The final item on the list may also not be immediately intuitable as a problem for some of you. Number 10 is “Lack of Physical Hardening.”¹⁴ There is an old expression in security, “If you have physical access to a device, you own it.” Not providing physical security for the devices is particularly concerning—especially if brought over to the medical world where outsiders have access to some of the medical devices when seeing patients.

It is important to keep in mind that not all of these items will be applicable to connected medical devices, but given the roots of medical devices within IoT, many of these items are quite common. In 2018, the FDA put out new regulation regarding the security of IoMT. While that was a large step forward, hospitals can hold onto devices for many years—often longer than they were intended to. This means that many of the previously approved devices may have one or more of these problems.

But let us take a practical example of how these weaknesses in IoT can have disastrous and unforeseen consequences. In 2016, Paras Jha, an undergraduate at Rutgers University, wanted to see how DDOS attacks could be used for profit, so he attacked Rutgers so that the University would hire him. Eventually the DDOS tools used by Jha were enhanced and augmented by himself and a few friends. That code was posted online. Someone else decided to use the code against Dyn, an infrastructure company. This was on October 12, 2016. The resultant attack was a massive distributed denial of service (DDOS) attack that took out a large portion of the internet on the Eastern seaboard of the United States. A DDOS attack is caused when hundreds or thousands of IoT devices are compromised and then used to point internet traffic at one or more sources. In this case the hackers used the malware that, once it took over devices, then removed other pieces of malware that may be infecting the device so they could claim the device for themselves. All it took was to look for internet-exposed IoT devices to pull off the attack, along with a little ingenuity. In this case, the code had 61 usernames and passwords, which allowed the attackers to compromise devices such as cameras, home routers, and baby monitors. All of the devices were using a stripped-down version of the Linux operating systems, which the malware was looking for.¹⁵ These were just a few kids who had no intention of causing the extreme problems they did.

While this story is not directly related to IoMT, it is indirectly related and serves as a strong cautionary tale. The security of these random internet-connected devices is very important. Lack of security can cause severe problems. The reality is governments and organized crime took note of what was going on. IoT was hitting center stage, and variants of Mirai were created after the fact—just looking for vulnerable devices to compromise.

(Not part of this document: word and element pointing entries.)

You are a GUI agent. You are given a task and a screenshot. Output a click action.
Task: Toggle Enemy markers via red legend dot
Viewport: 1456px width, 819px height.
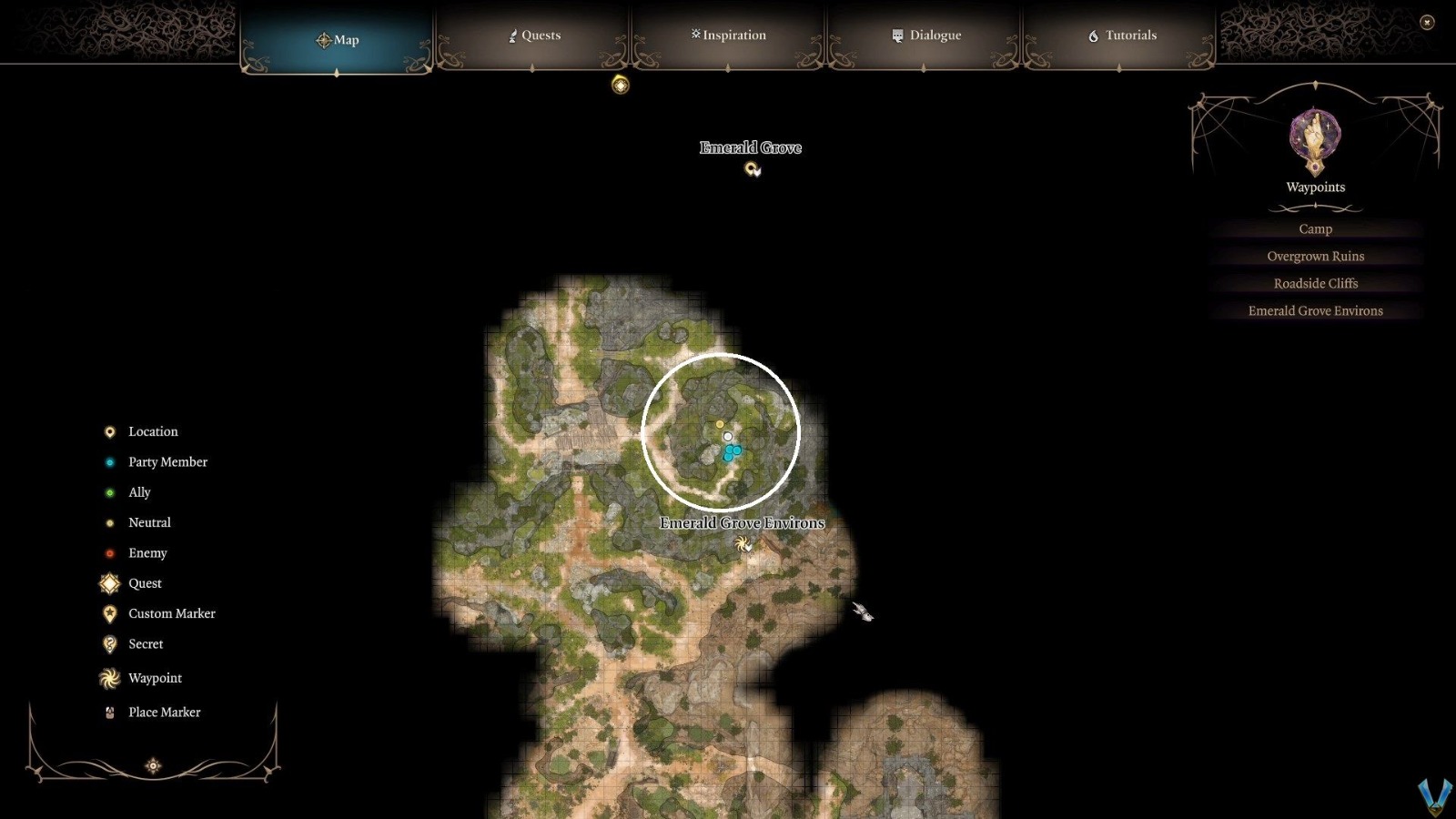(109, 552)
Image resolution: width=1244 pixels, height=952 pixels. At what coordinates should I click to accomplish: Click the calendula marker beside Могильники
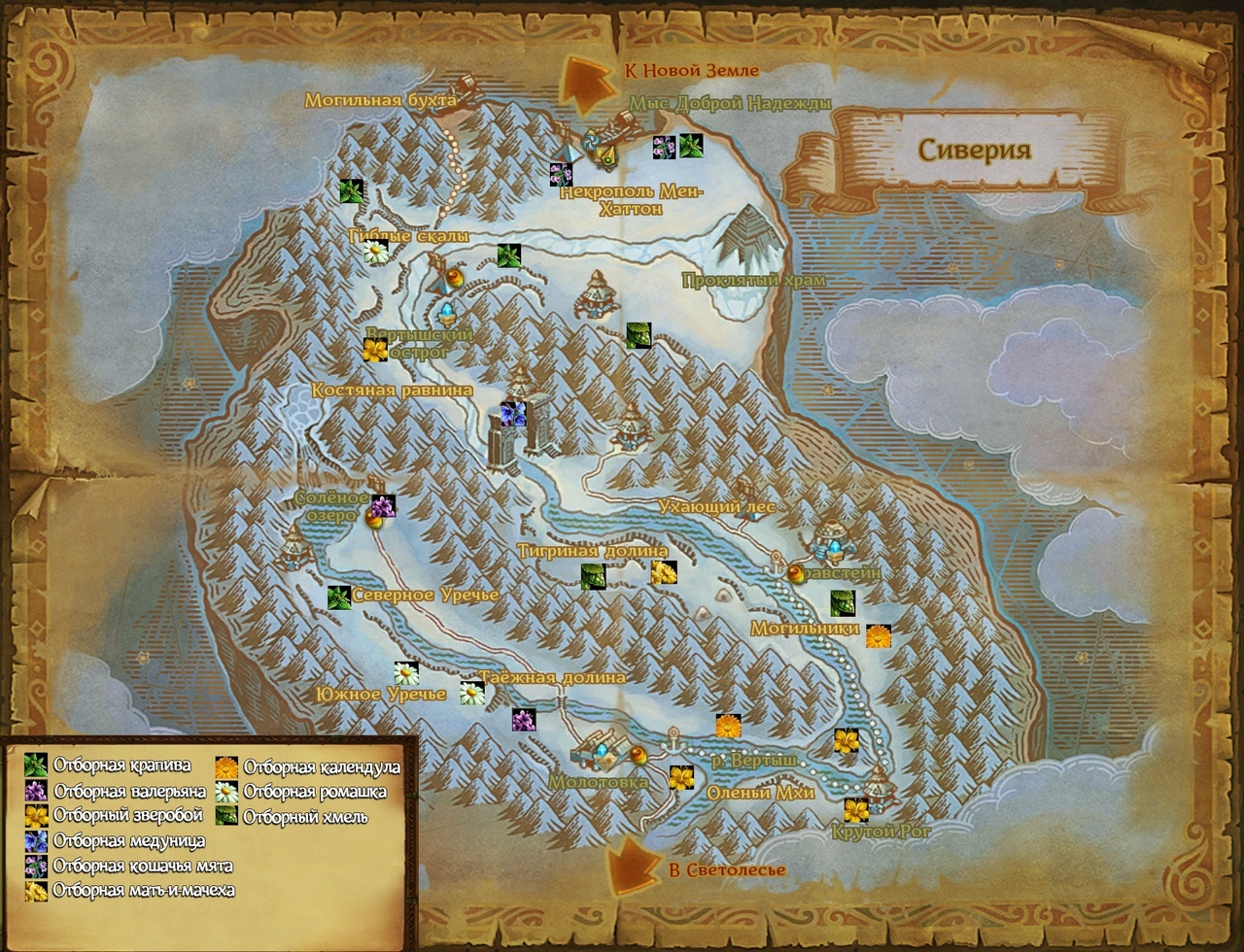879,636
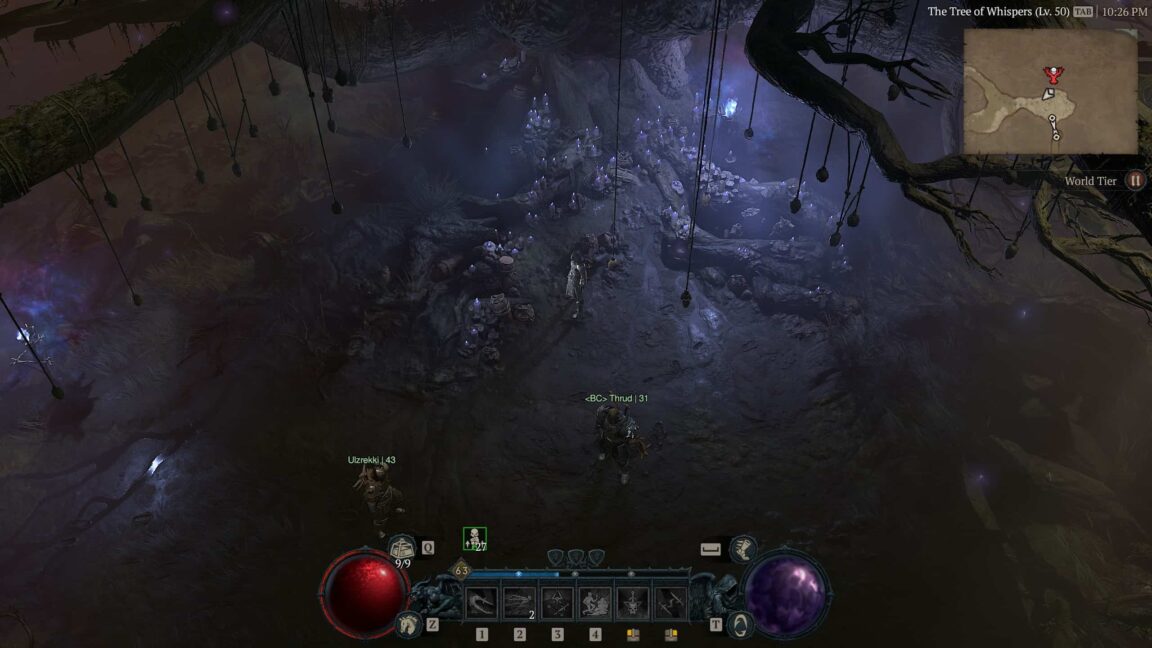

Whether the devices had hardcoded passwords or it was just poor management on the part of the individual IoT device owners is more than an immaterial distinction. If the manufacturers had hardcoded passwords, it means that if the system is on the open internet, it can be compromised by looking up the default password. The two most obvious ways to protect the device is to not have it directly exposed on the open internet or to limit the inbound traffic on the internet that can reach the device. While there are a few other options, it does illustrate the challenge of trying to protect devices with known vulnerabilities.

Let us take a look at a more recent case to validate this point. On January 9, 2017, the FDA released a statement saying that patients with a St. Jude Medical implantable cardiac device (along with the corresponding transmitter) were vulnerable, which could affect how the medical devices work.¹⁶ The FDA went on to say that the Merlin@home Transmitter could ultimately be used to provide inappropriate shocks, cause rapid battery depletion, and so on. A device without battery life at a critical time could have potentially deadly consequences.

It may seem that 2017 was not that long ago, but from a technology perspective it was. Since then, the FDA has enacted new rules to help protect medical devices. Understanding that challenge, though, requires an understanding of the technology—the subject of the next section.